Ya en la época clásica encontramos testimonios del interés por preservar las obras de arte. En la antigua Grecia, donde las pinturas y esculturas cumplían principalmente una función estética, religiosa o decorativa, algunas obras fueron objeto de cuidados y reparaciones para mantener su presencia y valor. El primer restaurador del que se tiene constancia escrita fue Pausias, artista griego del siglo IV a. C., a quien se atribuye la restauración de pinturas realizadas por el célebre pintor Polignoto.

El valor de las obras del pasado
Los objetos nos evocan el pasado, los conservamos en el presente y los transmitimos a las generaciones venideras.

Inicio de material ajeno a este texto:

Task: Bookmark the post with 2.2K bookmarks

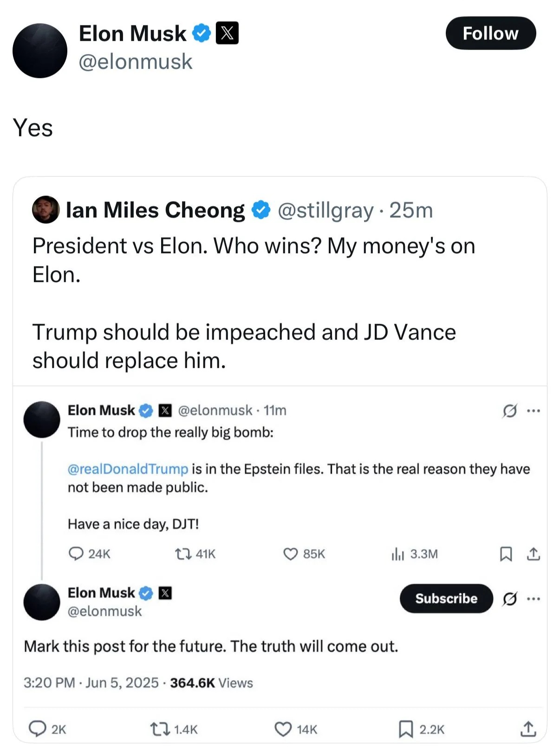Action: tap(406, 729)
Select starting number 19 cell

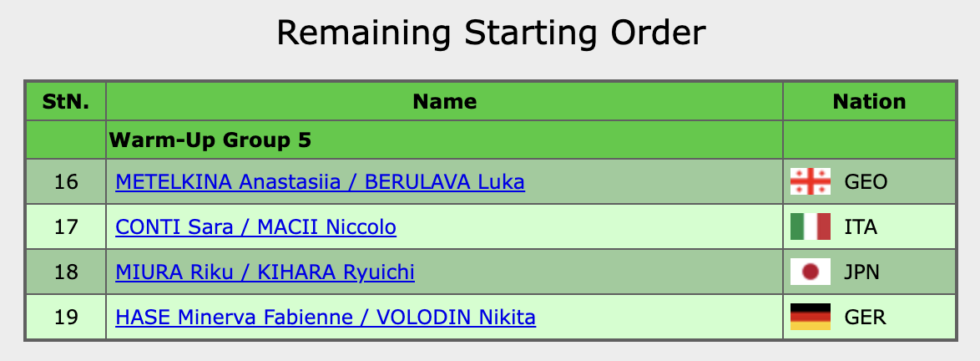pos(66,317)
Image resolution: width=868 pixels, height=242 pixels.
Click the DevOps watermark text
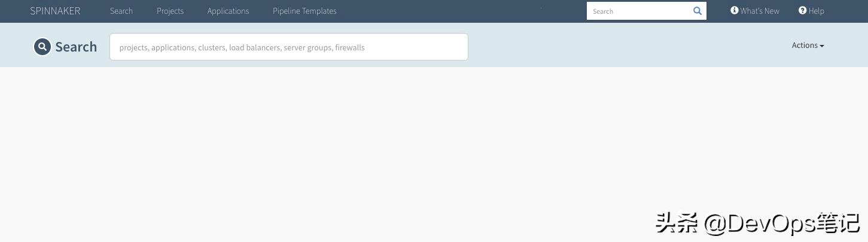tap(758, 223)
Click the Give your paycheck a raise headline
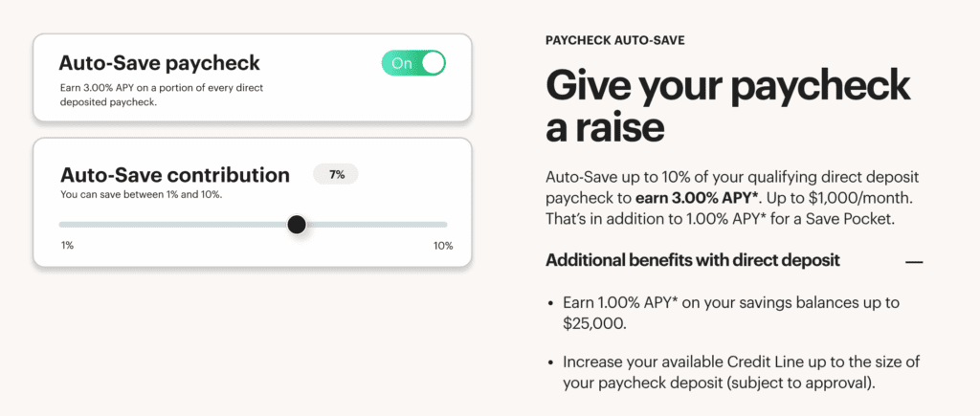The width and height of the screenshot is (980, 416). click(x=728, y=105)
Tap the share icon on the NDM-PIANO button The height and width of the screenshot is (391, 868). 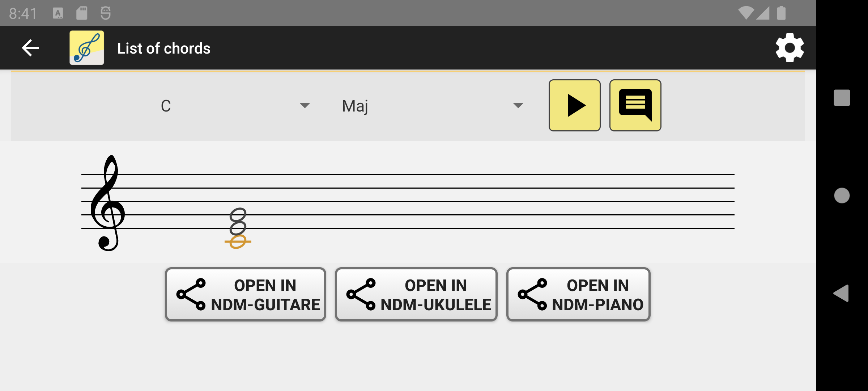[532, 294]
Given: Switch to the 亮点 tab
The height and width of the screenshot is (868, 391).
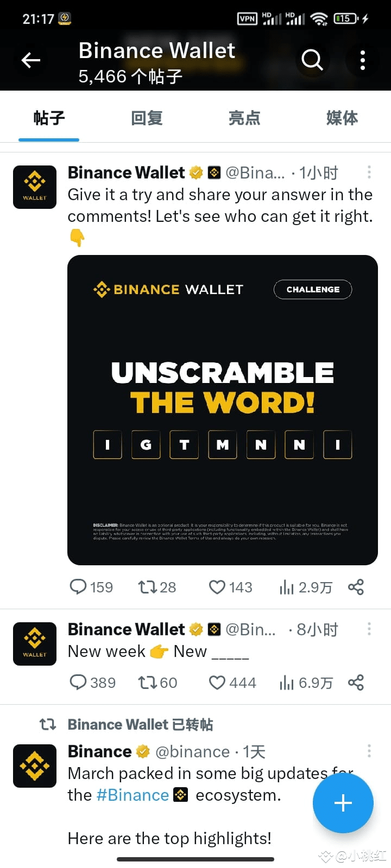Looking at the screenshot, I should click(x=244, y=118).
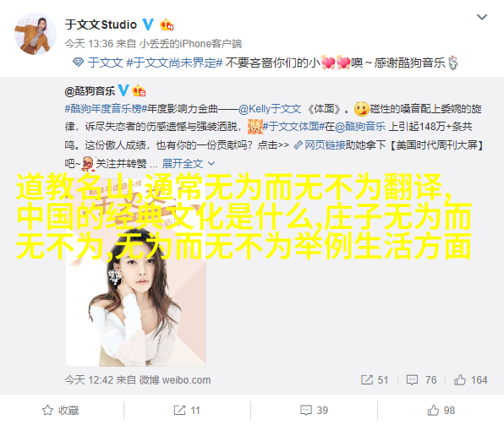Open the #于文文尚未界定# hashtag
The height and width of the screenshot is (425, 504).
point(174,63)
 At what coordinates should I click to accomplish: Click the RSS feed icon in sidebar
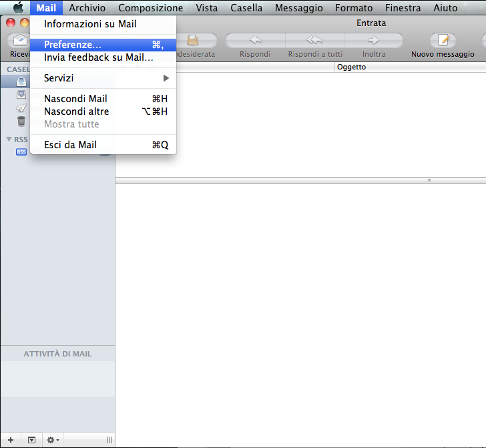coord(21,152)
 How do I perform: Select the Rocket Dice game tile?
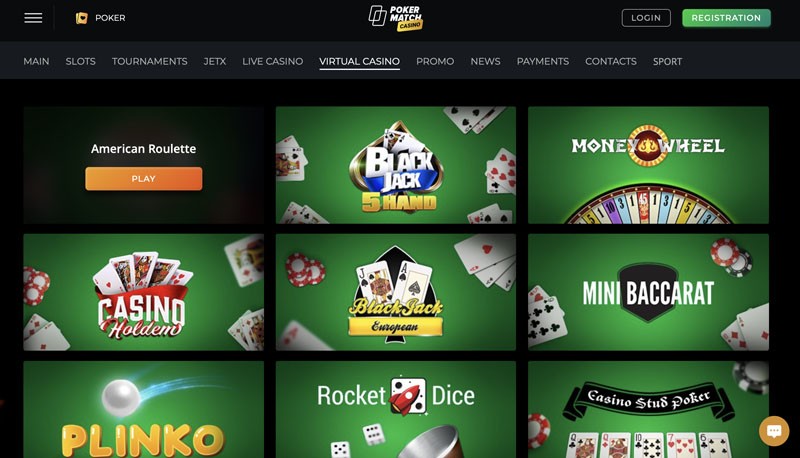pos(396,410)
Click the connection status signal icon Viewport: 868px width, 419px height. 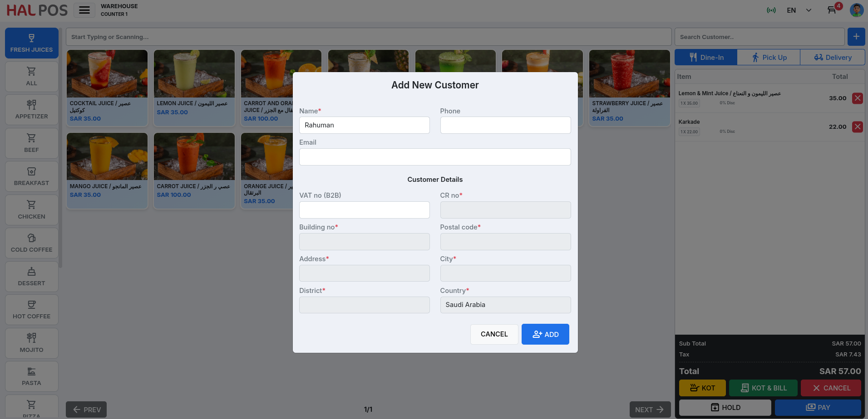tap(771, 10)
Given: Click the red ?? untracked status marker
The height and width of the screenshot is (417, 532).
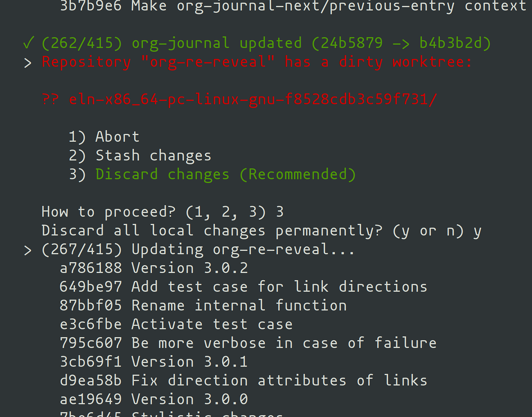Looking at the screenshot, I should 50,99.
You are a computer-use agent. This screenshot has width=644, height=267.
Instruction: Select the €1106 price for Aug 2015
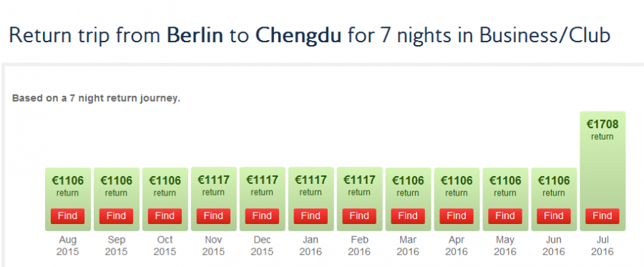(67, 180)
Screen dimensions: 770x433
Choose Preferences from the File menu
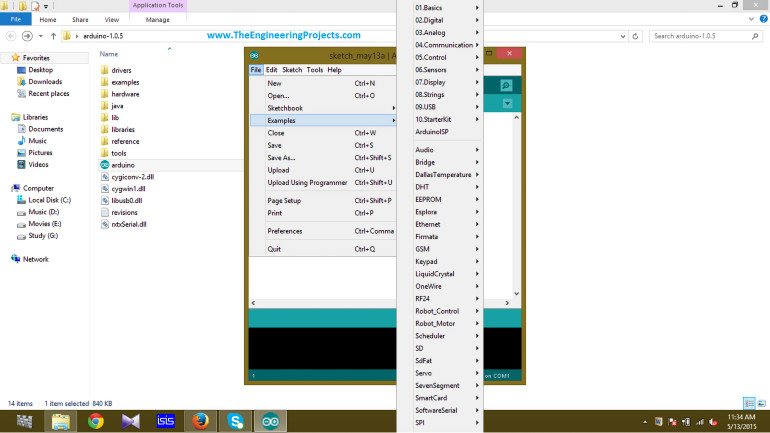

El objeto pervive a las personas y se convierte en un valor en sí mismo, ya sea por su propio valor monetario, simbólico o sentimental. Las personas tienden a conservar objetos de sus antepasados, familiares, amigos…, por lo que evocan y lo que significan y también legan objetos personales a sus descendientes o los regalan a sus seres queridos. La relación persona-objeto se convierte, entonces, en algo inseparable.
Los objetos pueden tener un valor patrimonial-artístico, simbólico-espiritual, o bien ser meros recuerdos, lo cual a los ojos de quien los posee, no desmerece su importancia. De generación en generación el patrimonio eclesiástico y el patrimonio de los museos pasa a las futuras sociedades. Pero, a nivel particular, ¿ quién no ha heredado o ha sido obsequiado con joyas de la abuela (aunque carezcan de valor), cuadros y muebles de nuestros padres, libros de algún pariente u otros objetos especiales por parte nuestros amigos más queridos? En todos los casos, estos objetos pasan a formar parte de nuestro entorno, evocando la persona o personas que los tuvieron antes que nosotros, y en alguna ocasión incluso momentos de su vida. Por este motivo tenemos el afán de conservarlos para que sigan con nosotros, y si es el caso, legarlos para el futuro.
Los objetos del pasado forman parte de nuestra vida cotidiana ya que la mayoría de ellos están presentes en los museos, iglesias, colecciones particulares, nuestro entorno inmediato, nuestro hogar,… Su valor es innegable.